More than 100 were killed by Luftwaffe air raids that flattened the Spitfire factory in Southampton 70 years ago this month. 

But despite the loss of their colleagues and the destruction of the city’s Supermarine workshops, employees found alternative sites within weeks and began producing aircraft around the clock. 

Furniture stores, garages, and even a bus depot were commandeered to allow more fighters to be built as the aerial battle with Germany intensified. 

The bravery of both the workers and the RAF pilots is told in The South Coast Trail, a BBC programme examining the role of Southampton and neighbouring areas to the cross-Channel aerial conflict. 

It also coincides with a campaign, backed by the Sunday Telegraph, for a national memorial to the Spitfire in the city where it was designed and first built.


Bill Bull was an 18-year-old sheet metal worker at Supermarine when bomb raids flattened the factory, in the Woolston area, on 24 and 26 September 1940. 

The 88-year-old, who still lives a short distance from the site, said: “I am lucky to be alive, lots of my mates were killed.
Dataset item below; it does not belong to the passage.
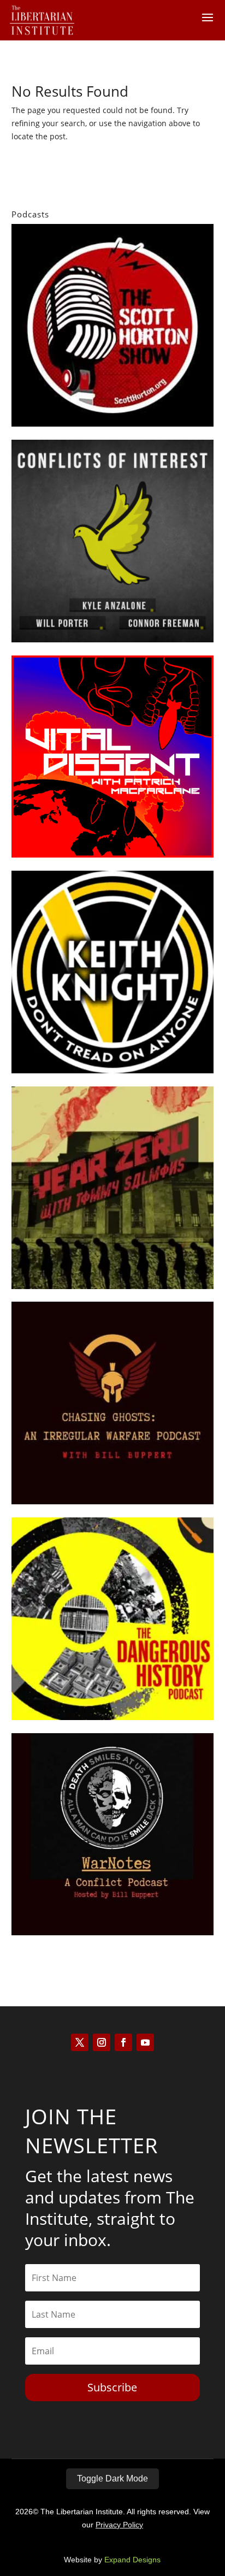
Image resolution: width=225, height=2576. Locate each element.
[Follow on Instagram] (101, 2042)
The sirens went and we just sauntered across to the shelter and had a game of cards. 

“Then we heard the aeroplane engines. I was the one nearest the door so I looked out and I saw Swastikas so shouted ‘get down quick boys!’ We laid on the floor of the shelter with the bombs crashing down around us. 

Part built Spitfires in factory
Women working on a Spitfire
Black and white picture of men standing around a spitfire

“The concrete cracked under out stomachs as we lay there. After the planes had gone we began digging the injured out, and bodies.” 

About one quarter of all the workers were killed. But despite the loss of life, production was quickly moved to 28 other sites around Southampton as well as Reading, Hungerford, Newbury, Salisbury and Winchester.

A bus depot in Salisbury was one of seven factories where wings and fuselages were built Mr Bull said: “We worked flat out, we knew we had to. The Germans were flying over us every day. 

“We could see what was happening in the skies over our head and how important it was to keep building the planes.” 

Don Smith, 84, helped build Spitfires in a requisitioned metal works and returned to the building as part of the documentary. He said: “We felt we were part of it as we worked away. Our spirit was with the boys up there.”   Squadron Leader Alan Jones, director of Southampton’s Solent Sky museum, said “anywhere with a roof” could be turned into a Spitfire factory. 

Ariel view of spitfire factory

“It would be hard to imagine it now, having someone turn up and announce your business was being shut down and used to build Spitfires but that’s what they did and everyone just got one with it.” 

So many RAF orders were placed that production was spread to additional sites including Castle Bromwich near Birmingham, but design of the plane remained in Southampton. 

Readers of this newspaper have also contributed more than £8,500 towards a project to build a memorial to the aircraft.